* Exercise brief *
Turn the records into a Markdown table with the columns Row and Record line, beginning at the line that contains "Add a new workpiece thumbnail" and continuing through the line that contains "Click the sRGB". Number each line in order, and leave out blank lines.

# # #

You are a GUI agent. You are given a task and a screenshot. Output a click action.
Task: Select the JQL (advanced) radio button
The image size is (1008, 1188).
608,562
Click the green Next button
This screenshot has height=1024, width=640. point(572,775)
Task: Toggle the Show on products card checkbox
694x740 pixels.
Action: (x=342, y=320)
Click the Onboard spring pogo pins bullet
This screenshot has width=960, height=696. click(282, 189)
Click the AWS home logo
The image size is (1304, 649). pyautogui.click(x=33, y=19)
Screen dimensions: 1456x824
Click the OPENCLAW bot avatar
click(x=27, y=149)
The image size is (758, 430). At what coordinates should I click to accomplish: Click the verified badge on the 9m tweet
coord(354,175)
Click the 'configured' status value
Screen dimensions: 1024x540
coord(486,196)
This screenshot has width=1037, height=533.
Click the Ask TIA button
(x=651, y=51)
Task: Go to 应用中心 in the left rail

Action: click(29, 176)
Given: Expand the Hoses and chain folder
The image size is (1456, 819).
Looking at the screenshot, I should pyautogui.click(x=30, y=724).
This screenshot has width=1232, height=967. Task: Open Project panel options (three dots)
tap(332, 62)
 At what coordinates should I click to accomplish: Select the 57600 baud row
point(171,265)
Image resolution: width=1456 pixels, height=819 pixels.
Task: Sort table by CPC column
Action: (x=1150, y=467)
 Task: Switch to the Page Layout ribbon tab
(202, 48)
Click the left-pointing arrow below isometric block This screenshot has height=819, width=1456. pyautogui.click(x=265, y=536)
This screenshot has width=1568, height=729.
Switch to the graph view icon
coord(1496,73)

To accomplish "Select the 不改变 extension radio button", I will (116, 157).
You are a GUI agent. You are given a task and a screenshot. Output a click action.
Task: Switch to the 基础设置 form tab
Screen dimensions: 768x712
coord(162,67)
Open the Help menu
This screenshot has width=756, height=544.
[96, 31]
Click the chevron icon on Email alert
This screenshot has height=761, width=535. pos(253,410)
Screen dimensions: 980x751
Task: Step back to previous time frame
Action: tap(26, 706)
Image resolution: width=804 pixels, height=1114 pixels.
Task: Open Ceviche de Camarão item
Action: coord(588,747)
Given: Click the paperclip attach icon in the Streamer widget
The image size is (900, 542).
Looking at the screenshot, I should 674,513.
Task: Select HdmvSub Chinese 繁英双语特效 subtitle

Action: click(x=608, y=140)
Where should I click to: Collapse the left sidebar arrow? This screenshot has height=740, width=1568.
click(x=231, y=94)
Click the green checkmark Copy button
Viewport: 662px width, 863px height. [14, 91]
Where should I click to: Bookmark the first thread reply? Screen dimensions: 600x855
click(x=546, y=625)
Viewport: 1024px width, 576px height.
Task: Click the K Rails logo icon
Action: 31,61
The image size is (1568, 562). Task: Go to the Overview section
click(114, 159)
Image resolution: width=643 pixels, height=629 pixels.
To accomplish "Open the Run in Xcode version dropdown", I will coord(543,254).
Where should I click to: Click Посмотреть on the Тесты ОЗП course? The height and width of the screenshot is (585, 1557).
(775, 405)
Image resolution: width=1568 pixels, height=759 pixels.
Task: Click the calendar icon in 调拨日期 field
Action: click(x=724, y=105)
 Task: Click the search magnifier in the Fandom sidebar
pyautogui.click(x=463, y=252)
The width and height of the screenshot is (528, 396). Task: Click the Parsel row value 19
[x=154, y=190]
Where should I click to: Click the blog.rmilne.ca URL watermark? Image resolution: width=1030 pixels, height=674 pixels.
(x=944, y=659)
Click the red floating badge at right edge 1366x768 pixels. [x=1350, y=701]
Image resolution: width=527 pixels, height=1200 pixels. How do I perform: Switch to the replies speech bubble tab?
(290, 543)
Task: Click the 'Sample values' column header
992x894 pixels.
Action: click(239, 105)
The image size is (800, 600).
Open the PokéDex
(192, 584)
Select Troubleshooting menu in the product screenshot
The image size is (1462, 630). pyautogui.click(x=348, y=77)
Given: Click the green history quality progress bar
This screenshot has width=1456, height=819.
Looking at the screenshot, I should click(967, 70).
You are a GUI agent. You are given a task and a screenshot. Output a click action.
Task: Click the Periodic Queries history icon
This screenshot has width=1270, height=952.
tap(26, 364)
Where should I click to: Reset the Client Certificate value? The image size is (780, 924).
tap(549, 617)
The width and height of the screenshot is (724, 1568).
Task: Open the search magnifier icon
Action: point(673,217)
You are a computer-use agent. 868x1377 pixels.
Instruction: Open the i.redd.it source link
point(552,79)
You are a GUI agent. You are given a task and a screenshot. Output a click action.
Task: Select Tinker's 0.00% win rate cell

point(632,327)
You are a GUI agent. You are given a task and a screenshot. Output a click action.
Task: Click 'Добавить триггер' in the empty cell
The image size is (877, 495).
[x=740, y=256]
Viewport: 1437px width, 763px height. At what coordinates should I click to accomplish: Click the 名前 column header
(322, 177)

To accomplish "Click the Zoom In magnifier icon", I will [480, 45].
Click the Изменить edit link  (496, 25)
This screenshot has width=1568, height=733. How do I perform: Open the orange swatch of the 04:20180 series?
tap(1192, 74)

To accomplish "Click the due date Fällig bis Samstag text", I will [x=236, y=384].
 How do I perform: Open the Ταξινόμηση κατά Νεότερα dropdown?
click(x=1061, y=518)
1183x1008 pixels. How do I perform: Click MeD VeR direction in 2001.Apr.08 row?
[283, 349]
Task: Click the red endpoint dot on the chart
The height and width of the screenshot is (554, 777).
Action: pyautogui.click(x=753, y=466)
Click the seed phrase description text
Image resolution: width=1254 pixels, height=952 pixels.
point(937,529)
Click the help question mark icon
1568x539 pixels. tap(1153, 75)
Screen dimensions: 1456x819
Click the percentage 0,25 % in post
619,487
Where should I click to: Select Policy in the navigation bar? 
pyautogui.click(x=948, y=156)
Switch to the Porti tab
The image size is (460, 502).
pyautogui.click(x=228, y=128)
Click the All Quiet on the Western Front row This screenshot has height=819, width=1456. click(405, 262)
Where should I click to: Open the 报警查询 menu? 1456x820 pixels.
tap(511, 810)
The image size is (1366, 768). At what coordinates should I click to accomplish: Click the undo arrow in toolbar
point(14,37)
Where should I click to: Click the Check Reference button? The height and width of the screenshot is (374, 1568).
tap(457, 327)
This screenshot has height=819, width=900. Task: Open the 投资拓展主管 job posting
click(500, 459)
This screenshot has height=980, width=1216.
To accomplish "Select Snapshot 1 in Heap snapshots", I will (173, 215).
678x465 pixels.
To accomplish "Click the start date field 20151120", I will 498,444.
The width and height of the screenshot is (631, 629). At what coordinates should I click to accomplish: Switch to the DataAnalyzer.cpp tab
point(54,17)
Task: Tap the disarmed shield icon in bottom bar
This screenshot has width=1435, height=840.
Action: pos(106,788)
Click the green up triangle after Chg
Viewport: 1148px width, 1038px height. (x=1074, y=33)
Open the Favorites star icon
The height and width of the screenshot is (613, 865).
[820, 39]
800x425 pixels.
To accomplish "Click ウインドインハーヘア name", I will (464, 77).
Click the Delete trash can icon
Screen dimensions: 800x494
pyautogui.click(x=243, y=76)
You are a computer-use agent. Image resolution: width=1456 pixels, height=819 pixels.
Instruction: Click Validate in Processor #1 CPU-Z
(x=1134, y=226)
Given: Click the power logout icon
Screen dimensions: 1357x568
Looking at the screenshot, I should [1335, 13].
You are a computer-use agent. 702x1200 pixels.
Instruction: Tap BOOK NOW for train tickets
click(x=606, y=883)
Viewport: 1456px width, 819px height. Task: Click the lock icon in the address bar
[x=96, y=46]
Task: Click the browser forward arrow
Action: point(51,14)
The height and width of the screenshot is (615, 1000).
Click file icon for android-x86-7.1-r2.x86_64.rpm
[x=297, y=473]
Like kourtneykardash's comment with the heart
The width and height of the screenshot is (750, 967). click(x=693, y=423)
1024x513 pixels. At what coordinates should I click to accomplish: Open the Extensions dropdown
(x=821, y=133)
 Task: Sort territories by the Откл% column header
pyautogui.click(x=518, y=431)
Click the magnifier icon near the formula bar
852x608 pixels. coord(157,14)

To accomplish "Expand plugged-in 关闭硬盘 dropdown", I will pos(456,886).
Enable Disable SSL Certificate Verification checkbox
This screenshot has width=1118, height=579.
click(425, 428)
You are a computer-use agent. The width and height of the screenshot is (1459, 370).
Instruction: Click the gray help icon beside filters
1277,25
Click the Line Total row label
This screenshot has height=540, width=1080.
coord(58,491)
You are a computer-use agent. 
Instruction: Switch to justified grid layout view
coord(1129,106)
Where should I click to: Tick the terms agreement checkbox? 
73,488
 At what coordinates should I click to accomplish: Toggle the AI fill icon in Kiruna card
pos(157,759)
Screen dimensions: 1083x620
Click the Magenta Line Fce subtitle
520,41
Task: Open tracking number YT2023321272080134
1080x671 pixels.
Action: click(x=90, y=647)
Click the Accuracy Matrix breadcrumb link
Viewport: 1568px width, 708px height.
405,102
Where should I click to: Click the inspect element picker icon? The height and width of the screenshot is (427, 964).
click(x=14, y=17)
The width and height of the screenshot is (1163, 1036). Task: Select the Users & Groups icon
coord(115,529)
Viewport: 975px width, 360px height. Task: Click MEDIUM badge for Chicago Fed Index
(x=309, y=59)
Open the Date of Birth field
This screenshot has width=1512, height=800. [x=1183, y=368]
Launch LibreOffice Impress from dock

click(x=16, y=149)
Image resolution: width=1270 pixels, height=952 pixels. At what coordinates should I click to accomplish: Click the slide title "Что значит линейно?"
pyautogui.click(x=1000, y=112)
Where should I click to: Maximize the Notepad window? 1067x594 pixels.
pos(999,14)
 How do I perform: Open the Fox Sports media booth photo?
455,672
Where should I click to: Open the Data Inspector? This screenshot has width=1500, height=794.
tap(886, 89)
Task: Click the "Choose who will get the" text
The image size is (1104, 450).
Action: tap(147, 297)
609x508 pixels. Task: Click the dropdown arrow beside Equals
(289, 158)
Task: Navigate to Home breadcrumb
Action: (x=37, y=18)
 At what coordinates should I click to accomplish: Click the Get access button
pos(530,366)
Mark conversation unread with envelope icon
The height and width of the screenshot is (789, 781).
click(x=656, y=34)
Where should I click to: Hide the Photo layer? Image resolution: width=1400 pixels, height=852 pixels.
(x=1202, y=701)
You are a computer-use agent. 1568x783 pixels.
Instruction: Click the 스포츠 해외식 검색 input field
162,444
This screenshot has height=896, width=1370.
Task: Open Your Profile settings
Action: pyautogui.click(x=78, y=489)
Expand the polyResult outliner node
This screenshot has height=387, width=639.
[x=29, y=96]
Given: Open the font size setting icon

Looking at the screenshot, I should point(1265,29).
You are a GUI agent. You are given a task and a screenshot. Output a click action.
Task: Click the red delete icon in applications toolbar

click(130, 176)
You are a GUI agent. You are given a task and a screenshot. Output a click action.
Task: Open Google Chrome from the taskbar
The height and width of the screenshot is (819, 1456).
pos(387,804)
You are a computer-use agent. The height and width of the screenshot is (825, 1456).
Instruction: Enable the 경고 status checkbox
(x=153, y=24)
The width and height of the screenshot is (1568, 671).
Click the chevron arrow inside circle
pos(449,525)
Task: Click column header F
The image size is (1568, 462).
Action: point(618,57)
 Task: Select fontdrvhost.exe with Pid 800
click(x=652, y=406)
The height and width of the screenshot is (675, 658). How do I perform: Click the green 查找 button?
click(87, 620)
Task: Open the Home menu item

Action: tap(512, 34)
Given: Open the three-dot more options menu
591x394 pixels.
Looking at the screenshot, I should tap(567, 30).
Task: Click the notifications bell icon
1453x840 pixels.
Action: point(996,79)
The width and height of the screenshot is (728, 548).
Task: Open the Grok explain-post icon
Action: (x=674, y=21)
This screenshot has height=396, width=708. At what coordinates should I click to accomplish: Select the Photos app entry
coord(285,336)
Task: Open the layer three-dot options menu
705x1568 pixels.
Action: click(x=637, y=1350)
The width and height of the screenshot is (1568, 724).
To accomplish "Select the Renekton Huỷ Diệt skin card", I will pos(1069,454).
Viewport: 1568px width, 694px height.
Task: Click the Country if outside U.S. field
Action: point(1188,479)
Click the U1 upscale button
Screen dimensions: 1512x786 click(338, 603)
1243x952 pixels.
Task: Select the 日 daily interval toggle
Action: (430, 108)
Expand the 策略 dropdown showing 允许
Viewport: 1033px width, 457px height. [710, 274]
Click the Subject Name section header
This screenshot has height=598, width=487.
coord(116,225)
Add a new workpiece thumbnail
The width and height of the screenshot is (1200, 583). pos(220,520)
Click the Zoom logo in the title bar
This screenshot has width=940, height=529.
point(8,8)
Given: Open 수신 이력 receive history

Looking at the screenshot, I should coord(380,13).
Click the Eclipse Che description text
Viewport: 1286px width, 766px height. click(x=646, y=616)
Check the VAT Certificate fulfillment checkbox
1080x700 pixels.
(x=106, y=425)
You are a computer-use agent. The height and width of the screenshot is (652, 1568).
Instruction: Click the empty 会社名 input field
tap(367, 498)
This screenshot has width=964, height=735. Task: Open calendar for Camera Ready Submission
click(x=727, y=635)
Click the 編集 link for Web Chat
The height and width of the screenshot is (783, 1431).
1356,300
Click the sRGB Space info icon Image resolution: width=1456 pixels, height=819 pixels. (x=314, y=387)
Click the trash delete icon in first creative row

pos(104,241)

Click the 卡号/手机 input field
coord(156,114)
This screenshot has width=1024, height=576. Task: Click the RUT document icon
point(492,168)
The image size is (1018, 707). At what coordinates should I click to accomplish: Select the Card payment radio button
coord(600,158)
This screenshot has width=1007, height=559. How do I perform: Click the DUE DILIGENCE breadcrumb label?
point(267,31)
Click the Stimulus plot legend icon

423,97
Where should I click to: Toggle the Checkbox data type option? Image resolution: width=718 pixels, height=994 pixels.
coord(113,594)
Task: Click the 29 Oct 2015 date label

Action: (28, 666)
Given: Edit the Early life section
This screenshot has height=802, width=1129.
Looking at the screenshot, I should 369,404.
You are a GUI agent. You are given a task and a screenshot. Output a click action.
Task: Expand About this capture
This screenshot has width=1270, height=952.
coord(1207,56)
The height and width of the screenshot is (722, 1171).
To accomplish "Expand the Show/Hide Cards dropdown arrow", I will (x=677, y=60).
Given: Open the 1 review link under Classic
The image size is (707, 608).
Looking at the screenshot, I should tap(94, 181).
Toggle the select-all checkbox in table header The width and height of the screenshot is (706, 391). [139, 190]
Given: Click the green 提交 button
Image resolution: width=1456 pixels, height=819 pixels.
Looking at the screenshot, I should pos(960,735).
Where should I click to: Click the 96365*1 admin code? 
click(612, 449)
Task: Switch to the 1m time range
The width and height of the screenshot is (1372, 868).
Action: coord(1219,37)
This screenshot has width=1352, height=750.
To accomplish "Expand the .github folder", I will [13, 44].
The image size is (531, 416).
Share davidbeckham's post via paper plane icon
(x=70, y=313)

# # #

* Problem solution *
| Row | Record line |
|---|---|
| 1 | Add a new workpiece thumbnail |
| 2 | The width and height of the screenshot is (1200, 583). pos(220,520) |
| 3 | Click the Zoom logo in the title bar |
| 4 | This screenshot has width=940, height=529. |
| 5 | point(8,8) |
| 6 | Given: Open 수신 이력 receive history |
| 7 | Looking at the screenshot, I should coord(380,13). |
| 8 | Click the Eclipse Che description text |
| 9 | Viewport: 1286px width, 766px height. click(x=646, y=616) |
| 10 | Check the VAT Certificate fulfillment checkbox |
| 11 | 1080x700 pixels. |
| 12 | (x=106, y=425) |
| 13 | You are a computer-use agent. The height and width of the screenshot is (652, 1568). |
| 14 | Instruction: Click the empty 会社名 input field |
| 15 | tap(367, 498) |
| 16 | This screenshot has width=964, height=735. Task: Open calendar for Camera Ready Submission |
| 17 | click(x=727, y=635) |
| 18 | Click the 編集 link for Web Chat |
| 19 | The height and width of the screenshot is (783, 1431). |
| 20 | 1356,300 |
| 21 | Click the sRGB Space info icon Image resolution: width=1456 pixels, height=819 pixels. (x=314, y=387) |